Once out, Tommy tries to track down Tamara himself, but all he finds is
a terribly frightened friend of hers (Agnes Julia Redl), who at first just
wants to get rid of him but then hands him an address of a church
somewhere in the countryside. From the church's priest Tommy learns of an
old legend about a farmer (Benjamin Plautz) and his wife (Katharina Vana),
who once took a stranger (Stefan Müller) in as farmhand. However,
eventually the farmer got jealous enough of the stranger to kill him ...
and accidently injure his wife. Her injuries are grave enough that the
farmer would do anything to heal her, and when the church wouldn't help,
he made a deal with the devil - but the devil tricked him and let his wife
die after all, only now the farmer's soul belongs to the devil. As it
turns out, the stranger was some kind of bait who haas struck a deal witht
he devil himself to bring him 1.000 souls ... and Tommy figures he is next
on the list, so he steals a talisman, somehow linked to the story.
Eventually, things take a turn for the worse when Tommy finds the woman
who gave him the address of the church dead, later while investigating,
Christian dies as well ... and suddenly Tommy faces the stranger, the
devil's bait - however, the stranger for some reason needs the talisman,
and Tommy not only won't give it to him, he also discovers the stranger's
Achilles' heel: true love, something the stranger shared with the farmer's
wife. Ultimately, the stranger lets Tommy go in exchange for the talisman
and goes after teh devil himself - while the devil is eager to go after
Tommy himself, when ...
Tommy wakes up from a coma, with Tamara and Christian (still alive) in
the room. It might all have been just a dream, but the church and the
talisman really exist ...
Regarding its screenplay, this film is far from perfect: The whole
thing is overly convoluted, does not always make sense on closer
inspection, the dialogue is stilted and poorly written (causing the
non-professional actors to trip over it time and again), and the film
drags on for way too long (two hours where one and a half would have
easily sufficed).
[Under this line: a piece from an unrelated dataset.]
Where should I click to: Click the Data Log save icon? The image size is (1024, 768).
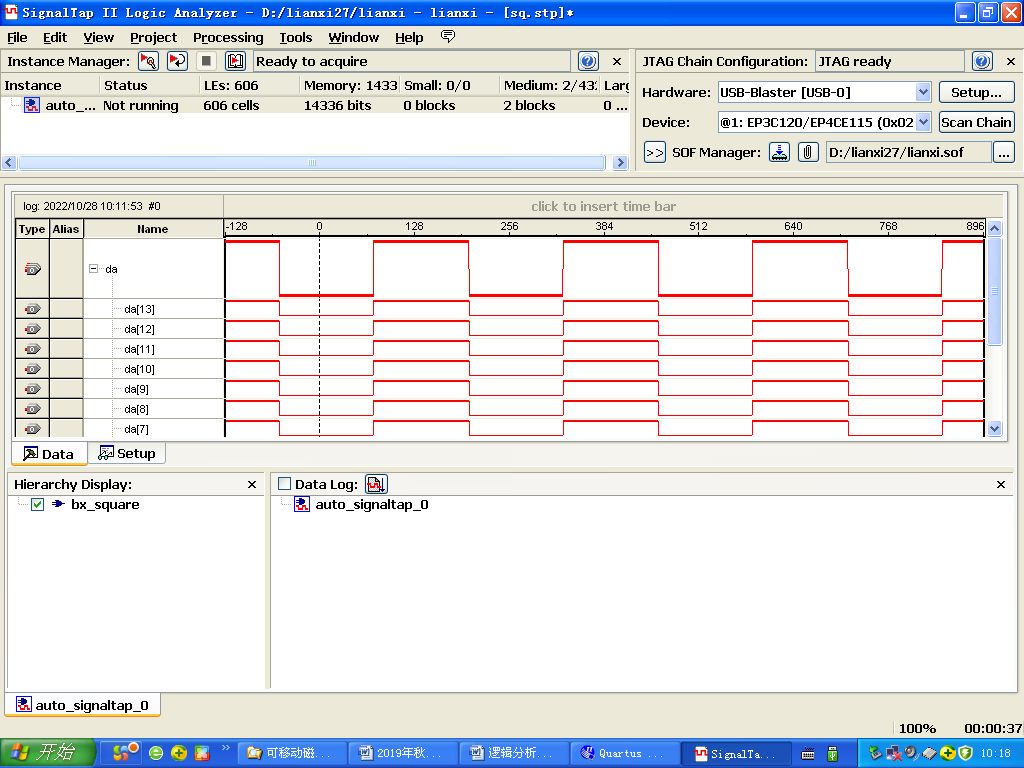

The film's saving grace though is its directotial
effort: It looks wonderfully polished despite the fact that it was
obviously made on a low budget, it creates atmosphere and/or suspense at
just the right moments, it does not relie to heavily on special effects
and it by and large omits fashionably flashy but ultimately empty
cameratricks. If European horror is to have a future, it should look
like this - too bad Jenseits doesn't have a script to live up to
its looks though.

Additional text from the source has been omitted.